Reading passage:
Sunday, February 27, 2011

How To Make A Therapy Horse

Kim and Wishe on the day he came to DreamPower.
I am very excited to introduce "Captain Bingo" - the newest addition to DreamPower's wonderful herd of generous program horses.  Captain Bingo's given name is "Iwishewasagypsyvanner," know around the barn as "Wishe."  Wishe was raised and trained by Kim Johnson of Fresno, CA.  He officially joined DreamPower on February 24, 2011 through the generosity of the Whitlow Family Trust and Mary Adinamis.

Many people think that working in a therapeutic riding program is a job for an older horse that is not sound or cannot be ridden or has some health issues.  They think it is "easy" work.  After all, therapeutic riding horses do not typically run fast or jump high or slide to dramatic stops.

DreamPower lost two wonderful horses in the past two years.  Starbright was 28 and foundered as the result of cushing's disease.  T.C. died of cardiac failure at the age of 25.  Both of these wonderful horses worked at DreamPower up until the day they died.  As a result, students and clients and staff and volunteers were all deeply saddened by the loss of these two wonderful equine friends.

Captain Bingo
 We have been looking for one or two horses to fill the horse shoes of T.C. and Starbright for the past year. DreamPower gets offered 3 or 4 free horses each week. Each potential horse is evaluated for health status, soundness, temperament, attitude, training, age, size and geographic location.  While we were looking at this potential new horse, I received many emails and comments that DreamPower should not buy a new horse "because there are so many horses available right now that would make great therapy horses."  I was told, "Go to a rescue or a shelter in your area and rescue a horse.  They have many horses there that would make great therapy horses."  I understand the good intentions behind those comments, but I wanted to address the situation today.

Instructions to follow:
According to the post introducing Captain Bingo, who raised and trained the horse?

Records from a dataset
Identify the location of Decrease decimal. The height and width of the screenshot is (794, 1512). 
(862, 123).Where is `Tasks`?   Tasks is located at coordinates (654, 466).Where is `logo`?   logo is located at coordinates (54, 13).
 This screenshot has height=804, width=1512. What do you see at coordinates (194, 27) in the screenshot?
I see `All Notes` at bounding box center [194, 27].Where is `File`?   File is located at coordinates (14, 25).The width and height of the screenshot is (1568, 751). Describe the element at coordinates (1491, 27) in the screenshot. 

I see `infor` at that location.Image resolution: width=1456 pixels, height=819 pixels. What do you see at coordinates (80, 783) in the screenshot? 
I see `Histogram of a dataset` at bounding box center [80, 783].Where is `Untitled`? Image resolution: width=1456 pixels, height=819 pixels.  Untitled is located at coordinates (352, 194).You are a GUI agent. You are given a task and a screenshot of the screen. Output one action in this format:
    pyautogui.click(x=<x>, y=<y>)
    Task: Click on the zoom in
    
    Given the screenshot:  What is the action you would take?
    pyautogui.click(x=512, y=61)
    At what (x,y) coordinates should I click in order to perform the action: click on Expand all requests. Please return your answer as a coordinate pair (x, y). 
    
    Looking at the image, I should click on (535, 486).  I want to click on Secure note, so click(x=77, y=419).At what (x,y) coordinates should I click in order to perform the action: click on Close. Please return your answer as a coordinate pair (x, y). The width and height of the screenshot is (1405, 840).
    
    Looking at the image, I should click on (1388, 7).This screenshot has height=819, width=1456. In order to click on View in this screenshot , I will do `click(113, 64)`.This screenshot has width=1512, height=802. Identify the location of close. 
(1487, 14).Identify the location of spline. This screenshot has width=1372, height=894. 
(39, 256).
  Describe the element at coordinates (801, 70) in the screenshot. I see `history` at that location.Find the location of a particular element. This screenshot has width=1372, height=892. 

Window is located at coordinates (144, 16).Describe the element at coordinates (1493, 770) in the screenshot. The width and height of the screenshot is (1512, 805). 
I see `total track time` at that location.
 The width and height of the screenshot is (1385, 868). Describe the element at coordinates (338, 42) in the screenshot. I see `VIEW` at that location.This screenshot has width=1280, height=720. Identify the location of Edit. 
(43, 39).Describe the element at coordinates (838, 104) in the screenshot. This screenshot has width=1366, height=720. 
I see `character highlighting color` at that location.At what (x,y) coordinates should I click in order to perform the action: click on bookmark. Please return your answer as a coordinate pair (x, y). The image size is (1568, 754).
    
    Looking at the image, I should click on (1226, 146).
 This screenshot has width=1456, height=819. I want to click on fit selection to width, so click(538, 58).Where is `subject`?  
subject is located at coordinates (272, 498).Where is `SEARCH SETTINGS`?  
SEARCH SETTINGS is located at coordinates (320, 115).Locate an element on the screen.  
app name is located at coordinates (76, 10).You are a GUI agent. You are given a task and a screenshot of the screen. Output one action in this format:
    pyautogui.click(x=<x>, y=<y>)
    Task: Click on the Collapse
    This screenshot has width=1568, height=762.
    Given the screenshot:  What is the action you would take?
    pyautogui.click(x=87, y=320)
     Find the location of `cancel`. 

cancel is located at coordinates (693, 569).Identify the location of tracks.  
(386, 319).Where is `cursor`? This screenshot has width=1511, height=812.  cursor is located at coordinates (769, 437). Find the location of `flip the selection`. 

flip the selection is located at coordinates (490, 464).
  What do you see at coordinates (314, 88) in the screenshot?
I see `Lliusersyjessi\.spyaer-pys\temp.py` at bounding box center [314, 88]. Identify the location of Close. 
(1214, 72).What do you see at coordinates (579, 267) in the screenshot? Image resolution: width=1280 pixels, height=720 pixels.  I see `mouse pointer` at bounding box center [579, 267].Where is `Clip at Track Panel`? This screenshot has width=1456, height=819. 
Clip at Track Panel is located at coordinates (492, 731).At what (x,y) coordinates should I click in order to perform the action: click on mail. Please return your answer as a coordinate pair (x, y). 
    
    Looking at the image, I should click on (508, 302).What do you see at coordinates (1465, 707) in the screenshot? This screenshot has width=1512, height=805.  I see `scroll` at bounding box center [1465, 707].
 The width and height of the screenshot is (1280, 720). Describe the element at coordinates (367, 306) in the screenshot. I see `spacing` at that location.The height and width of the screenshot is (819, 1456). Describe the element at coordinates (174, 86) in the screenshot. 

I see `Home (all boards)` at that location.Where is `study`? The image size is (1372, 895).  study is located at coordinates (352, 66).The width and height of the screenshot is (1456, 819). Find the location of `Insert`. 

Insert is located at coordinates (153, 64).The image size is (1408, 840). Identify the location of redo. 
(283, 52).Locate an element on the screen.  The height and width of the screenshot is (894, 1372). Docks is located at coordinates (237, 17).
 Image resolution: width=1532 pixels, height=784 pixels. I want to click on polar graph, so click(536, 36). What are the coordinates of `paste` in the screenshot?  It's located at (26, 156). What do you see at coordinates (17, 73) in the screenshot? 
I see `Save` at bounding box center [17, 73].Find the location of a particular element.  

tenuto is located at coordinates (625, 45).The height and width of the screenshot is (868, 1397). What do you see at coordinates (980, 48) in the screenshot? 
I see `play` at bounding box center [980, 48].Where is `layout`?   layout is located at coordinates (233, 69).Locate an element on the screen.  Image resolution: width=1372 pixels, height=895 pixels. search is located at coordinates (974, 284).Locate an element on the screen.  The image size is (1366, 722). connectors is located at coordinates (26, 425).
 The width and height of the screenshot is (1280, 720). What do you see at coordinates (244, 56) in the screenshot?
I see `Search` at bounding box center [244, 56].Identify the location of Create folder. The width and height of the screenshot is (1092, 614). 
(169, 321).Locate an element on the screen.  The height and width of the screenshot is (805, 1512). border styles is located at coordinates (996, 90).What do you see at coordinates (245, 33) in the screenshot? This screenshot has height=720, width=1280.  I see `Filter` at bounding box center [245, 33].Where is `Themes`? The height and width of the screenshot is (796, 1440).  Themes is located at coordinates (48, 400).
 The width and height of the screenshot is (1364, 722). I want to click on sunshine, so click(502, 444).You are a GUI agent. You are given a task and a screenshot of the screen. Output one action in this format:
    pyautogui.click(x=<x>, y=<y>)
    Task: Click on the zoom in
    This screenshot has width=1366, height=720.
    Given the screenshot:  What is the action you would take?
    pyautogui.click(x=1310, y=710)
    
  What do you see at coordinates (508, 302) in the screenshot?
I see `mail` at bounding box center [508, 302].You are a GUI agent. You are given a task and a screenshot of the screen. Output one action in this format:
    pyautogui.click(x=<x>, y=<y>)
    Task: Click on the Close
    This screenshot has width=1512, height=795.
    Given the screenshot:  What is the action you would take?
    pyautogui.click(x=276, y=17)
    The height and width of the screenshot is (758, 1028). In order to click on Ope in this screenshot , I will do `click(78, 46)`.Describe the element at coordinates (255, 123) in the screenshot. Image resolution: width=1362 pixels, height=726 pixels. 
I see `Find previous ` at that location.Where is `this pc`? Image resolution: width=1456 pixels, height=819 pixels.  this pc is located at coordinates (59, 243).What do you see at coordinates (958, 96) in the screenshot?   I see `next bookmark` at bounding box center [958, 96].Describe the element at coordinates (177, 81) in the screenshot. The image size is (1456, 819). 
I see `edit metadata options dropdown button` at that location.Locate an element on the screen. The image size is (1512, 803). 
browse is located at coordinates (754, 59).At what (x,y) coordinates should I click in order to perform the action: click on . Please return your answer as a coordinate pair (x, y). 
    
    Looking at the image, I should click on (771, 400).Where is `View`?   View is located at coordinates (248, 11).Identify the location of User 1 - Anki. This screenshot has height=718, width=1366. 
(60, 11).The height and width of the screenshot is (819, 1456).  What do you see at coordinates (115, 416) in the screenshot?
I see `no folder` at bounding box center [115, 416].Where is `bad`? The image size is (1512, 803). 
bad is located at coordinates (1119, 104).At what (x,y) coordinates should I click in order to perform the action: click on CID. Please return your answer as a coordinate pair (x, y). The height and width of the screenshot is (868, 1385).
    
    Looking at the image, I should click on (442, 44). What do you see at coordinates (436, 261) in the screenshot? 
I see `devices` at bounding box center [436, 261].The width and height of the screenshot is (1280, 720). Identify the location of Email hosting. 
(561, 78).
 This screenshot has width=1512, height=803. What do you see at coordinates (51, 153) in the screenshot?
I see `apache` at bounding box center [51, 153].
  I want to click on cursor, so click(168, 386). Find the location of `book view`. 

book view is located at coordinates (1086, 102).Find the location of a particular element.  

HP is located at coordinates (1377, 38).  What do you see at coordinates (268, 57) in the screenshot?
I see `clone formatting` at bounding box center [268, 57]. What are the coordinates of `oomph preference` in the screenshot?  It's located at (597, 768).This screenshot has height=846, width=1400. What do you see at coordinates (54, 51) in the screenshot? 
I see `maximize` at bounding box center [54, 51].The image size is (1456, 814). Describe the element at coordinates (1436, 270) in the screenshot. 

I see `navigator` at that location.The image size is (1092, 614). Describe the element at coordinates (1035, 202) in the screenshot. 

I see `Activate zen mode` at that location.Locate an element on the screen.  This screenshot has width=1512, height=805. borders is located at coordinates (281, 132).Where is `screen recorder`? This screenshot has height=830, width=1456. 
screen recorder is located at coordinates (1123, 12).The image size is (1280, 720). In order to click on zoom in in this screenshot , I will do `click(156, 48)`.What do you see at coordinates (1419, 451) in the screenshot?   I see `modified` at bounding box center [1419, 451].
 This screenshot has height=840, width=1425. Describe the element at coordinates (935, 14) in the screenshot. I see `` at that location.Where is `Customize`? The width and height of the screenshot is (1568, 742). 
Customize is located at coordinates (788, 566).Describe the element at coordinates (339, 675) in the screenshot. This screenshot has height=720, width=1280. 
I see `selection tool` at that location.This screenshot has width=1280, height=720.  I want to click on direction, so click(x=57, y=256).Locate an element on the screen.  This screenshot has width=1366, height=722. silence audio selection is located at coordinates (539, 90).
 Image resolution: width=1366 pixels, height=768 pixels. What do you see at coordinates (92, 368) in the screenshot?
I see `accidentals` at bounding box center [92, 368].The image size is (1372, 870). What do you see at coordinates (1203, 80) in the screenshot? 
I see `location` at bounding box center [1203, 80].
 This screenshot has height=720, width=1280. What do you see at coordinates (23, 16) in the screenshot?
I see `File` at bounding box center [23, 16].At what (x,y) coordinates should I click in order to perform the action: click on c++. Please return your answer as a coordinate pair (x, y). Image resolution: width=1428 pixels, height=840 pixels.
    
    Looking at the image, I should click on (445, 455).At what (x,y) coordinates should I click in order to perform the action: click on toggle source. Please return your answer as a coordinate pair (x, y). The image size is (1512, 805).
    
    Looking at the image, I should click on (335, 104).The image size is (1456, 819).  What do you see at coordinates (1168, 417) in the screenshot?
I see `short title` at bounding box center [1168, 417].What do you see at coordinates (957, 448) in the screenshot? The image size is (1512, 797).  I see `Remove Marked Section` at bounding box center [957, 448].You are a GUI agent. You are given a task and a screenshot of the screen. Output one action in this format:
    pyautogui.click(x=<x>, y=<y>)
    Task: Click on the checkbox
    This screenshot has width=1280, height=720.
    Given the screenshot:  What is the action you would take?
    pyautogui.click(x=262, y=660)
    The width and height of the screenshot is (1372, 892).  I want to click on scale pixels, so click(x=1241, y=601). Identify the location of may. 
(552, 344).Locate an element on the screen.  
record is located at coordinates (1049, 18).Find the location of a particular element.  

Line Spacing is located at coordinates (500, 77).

Your response:
Kim Johnson of Fresno, CA.